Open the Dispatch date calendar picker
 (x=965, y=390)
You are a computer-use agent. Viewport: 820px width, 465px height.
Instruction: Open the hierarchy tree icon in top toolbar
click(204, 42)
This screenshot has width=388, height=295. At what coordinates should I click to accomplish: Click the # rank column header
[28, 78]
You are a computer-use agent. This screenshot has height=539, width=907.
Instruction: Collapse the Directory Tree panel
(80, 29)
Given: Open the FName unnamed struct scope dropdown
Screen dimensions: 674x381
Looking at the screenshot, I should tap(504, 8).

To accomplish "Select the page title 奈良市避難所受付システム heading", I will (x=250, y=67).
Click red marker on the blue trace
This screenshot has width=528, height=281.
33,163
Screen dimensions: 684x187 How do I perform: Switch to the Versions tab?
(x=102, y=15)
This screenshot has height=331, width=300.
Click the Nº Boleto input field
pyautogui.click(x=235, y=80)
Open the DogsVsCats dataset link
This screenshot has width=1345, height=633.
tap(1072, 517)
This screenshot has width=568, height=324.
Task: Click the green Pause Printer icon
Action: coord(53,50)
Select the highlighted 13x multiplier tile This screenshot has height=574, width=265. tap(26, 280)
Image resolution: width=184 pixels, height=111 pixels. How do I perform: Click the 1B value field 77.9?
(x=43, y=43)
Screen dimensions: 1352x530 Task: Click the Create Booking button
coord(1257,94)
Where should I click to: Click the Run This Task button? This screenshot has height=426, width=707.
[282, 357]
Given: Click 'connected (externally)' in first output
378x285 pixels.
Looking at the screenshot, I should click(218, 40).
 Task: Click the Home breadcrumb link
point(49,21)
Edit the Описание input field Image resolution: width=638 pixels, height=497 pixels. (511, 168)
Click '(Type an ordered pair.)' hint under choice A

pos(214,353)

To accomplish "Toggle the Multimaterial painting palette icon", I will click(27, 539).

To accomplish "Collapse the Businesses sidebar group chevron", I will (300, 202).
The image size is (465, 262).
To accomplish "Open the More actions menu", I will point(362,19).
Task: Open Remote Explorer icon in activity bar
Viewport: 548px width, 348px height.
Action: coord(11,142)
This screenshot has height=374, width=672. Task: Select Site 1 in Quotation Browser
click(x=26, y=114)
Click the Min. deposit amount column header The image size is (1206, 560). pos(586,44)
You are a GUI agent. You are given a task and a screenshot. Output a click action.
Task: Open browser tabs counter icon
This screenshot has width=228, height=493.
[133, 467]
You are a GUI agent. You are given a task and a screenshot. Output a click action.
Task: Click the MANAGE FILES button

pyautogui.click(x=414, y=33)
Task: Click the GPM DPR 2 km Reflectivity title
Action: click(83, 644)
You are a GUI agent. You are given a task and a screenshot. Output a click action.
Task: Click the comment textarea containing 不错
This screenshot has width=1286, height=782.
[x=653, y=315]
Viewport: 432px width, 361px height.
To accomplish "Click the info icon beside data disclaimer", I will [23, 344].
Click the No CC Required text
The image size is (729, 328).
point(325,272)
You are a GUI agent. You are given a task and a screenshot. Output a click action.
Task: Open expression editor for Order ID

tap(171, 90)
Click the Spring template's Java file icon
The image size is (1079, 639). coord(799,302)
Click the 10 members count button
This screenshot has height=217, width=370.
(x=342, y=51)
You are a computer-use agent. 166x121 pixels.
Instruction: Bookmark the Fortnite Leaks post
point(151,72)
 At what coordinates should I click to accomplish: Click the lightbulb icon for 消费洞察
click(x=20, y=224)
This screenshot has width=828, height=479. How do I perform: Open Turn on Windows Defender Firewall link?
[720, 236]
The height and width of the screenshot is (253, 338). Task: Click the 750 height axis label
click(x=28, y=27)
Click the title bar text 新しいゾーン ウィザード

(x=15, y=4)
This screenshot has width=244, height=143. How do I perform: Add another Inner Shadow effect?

WHAT YOU ARE ASKED TO DO:
Retype the records, line for line.

RESPONSE AREA:
Open the Dispatch date calendar picker
 (x=965, y=390)
You are a computer-use agent. Viewport: 820px width, 465px height.
Instruction: Open the hierarchy tree icon in top toolbar
click(204, 42)
This screenshot has width=388, height=295. At what coordinates should I click to accomplish: Click the # rank column header
[28, 78]
You are a computer-use agent. This screenshot has height=539, width=907.
Instruction: Collapse the Directory Tree panel
(80, 29)
Given: Open the FName unnamed struct scope dropdown
Screen dimensions: 674x381
Looking at the screenshot, I should tap(504, 8).

To accomplish "Select the page title 奈良市避難所受付システム heading", I will (x=250, y=67).
Click red marker on the blue trace
This screenshot has width=528, height=281.
33,163
Screen dimensions: 684x187 How do I perform: Switch to the Versions tab?
(x=102, y=15)
This screenshot has height=331, width=300.
Click the Nº Boleto input field
pyautogui.click(x=235, y=80)
Open the DogsVsCats dataset link
This screenshot has width=1345, height=633.
tap(1072, 517)
This screenshot has width=568, height=324.
Task: Click the green Pause Printer icon
Action: coord(53,50)
Select the highlighted 13x multiplier tile This screenshot has height=574, width=265. tap(26, 280)
Image resolution: width=184 pixels, height=111 pixels. How do I perform: Click the 1B value field 77.9?
(x=43, y=43)
Screen dimensions: 1352x530 Task: Click the Create Booking button
coord(1257,94)
Where should I click to: Click the Run This Task button? This screenshot has height=426, width=707.
[282, 357]
Given: Click 'connected (externally)' in first output
378x285 pixels.
Looking at the screenshot, I should click(218, 40).
 Task: Click the Home breadcrumb link
point(49,21)
Edit the Описание input field Image resolution: width=638 pixels, height=497 pixels. (511, 168)
Click '(Type an ordered pair.)' hint under choice A

pos(214,353)

To accomplish "Toggle the Multimaterial painting palette icon", I will click(27, 539).

To accomplish "Collapse the Businesses sidebar group chevron", I will (300, 202).
The image size is (465, 262).
To accomplish "Open the More actions menu", I will point(362,19).
Task: Open Remote Explorer icon in activity bar
Viewport: 548px width, 348px height.
Action: coord(11,142)
This screenshot has height=374, width=672. Task: Select Site 1 in Quotation Browser
click(x=26, y=114)
Click the Min. deposit amount column header The image size is (1206, 560). pos(586,44)
You are a GUI agent. You are given a task and a screenshot. Output a click action.
Task: Open browser tabs counter icon
This screenshot has width=228, height=493.
[133, 467]
You are a GUI agent. You are given a task and a screenshot. Output a click action.
Task: Click the MANAGE FILES button

pyautogui.click(x=414, y=33)
Task: Click the GPM DPR 2 km Reflectivity title
Action: click(83, 644)
You are a GUI agent. You are given a task and a screenshot. Output a click action.
Task: Click the comment textarea containing 不错
This screenshot has width=1286, height=782.
[x=653, y=315]
Viewport: 432px width, 361px height.
To accomplish "Click the info icon beside data disclaimer", I will [23, 344].
Click the No CC Required text
The image size is (729, 328).
point(325,272)
You are a GUI agent. You are given a task and a screenshot. Output a click action.
Task: Open expression editor for Order ID

tap(171, 90)
Click the Spring template's Java file icon
The image size is (1079, 639). coord(799,302)
Click the 10 members count button
This screenshot has height=217, width=370.
(x=342, y=51)
You are a computer-use agent. 166x121 pixels.
Instruction: Bookmark the Fortnite Leaks post
point(151,72)
 At what coordinates should I click to accomplish: Click the lightbulb icon for 消费洞察
click(x=20, y=224)
This screenshot has width=828, height=479. How do I perform: Open Turn on Windows Defender Firewall link?
[720, 236]
The height and width of the screenshot is (253, 338). Task: Click the 750 height axis label
click(x=28, y=27)
Click the title bar text 新しいゾーン ウィザード

(x=15, y=4)
This screenshot has width=244, height=143. How do I perform: Add another Inner Shadow effect?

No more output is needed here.